In my eyes, the sign of a solid, balanced class is one where you can feel taking it as a career is a viable option 1-20 - you need not be required to multiclass or prestige class to maintain effectiveness, though you can choose to do so if you wish, and this is neither too weak nor too strong either. And although they won't do this, it should require as few books as possible to accomplish your goal. Since they make more money if they make fewer books, they won't. But at the very least no class should require material from any book it isn't published in with the exception of the basic ones to be workable. As an option? Sure. Never a requirement. But as again they make more money with more book sales, they really don't have any incentive to not make more 'fighters', aka wait a while while we pump out extra material slowly for you classes.

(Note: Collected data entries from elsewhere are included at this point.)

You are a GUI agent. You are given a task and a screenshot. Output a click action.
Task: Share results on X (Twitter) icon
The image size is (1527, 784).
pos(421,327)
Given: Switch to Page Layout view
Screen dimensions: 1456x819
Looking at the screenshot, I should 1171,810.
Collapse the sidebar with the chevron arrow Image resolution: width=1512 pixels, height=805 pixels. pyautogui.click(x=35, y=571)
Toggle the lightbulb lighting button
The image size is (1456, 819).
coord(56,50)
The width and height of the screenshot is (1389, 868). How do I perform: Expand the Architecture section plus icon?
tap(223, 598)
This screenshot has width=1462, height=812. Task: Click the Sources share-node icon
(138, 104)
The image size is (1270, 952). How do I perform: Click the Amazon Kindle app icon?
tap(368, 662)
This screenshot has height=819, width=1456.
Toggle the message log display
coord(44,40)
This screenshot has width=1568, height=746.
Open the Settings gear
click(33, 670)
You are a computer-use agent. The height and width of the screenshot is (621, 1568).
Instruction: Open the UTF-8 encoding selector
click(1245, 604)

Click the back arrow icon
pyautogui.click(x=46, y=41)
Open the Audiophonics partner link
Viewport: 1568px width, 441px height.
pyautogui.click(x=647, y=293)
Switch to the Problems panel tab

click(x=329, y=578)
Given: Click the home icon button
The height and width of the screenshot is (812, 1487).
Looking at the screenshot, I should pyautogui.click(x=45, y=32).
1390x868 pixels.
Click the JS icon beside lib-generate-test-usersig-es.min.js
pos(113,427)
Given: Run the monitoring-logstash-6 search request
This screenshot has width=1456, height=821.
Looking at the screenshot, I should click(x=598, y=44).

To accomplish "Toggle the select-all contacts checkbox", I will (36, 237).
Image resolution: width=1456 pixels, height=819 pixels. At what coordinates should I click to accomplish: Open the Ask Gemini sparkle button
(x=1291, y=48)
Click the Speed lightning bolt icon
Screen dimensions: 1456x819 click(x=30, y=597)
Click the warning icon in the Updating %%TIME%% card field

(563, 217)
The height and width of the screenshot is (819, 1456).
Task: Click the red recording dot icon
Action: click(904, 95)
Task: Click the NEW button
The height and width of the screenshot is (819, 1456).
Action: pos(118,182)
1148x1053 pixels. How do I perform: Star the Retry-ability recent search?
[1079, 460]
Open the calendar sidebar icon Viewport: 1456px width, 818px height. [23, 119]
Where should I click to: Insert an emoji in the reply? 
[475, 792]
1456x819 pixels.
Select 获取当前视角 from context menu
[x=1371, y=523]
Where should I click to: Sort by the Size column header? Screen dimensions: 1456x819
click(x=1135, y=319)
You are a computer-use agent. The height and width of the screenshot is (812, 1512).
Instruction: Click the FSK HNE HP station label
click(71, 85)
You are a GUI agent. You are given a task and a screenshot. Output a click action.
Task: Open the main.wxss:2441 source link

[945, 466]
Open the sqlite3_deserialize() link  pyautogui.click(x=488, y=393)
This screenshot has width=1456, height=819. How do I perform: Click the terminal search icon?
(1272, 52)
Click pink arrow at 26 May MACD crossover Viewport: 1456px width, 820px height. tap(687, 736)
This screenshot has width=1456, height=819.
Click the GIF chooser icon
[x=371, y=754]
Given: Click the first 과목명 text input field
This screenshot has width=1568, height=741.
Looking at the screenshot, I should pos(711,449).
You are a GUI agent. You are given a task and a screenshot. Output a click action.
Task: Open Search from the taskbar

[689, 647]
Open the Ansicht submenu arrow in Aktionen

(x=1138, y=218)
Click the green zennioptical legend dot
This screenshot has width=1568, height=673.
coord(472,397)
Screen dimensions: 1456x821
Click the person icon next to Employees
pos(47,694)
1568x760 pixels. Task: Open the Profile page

I am well aware this is far easier said than done. One of the key things though is playtesting - get it right this time!* Want to learn what needs to be fixed? Recruit people determined to break it, let em go at it and see what happens. I might be thinking of something else here, but I believe they did get the Character Optimization board there involved, which was the best move they could have made. If they can't collectively break it, it can't be broken.
* - The game is balanced around the core iconic party, built with elite array and played by tactically inept players. I've seen games with one, or two of the above but never all three. If nothing else, characters will be played somewhat effectively if not intelligently. Yes, the 6 int half orc barb can deduce how to smash things properly. Is smashing a good idea at all times? Not really.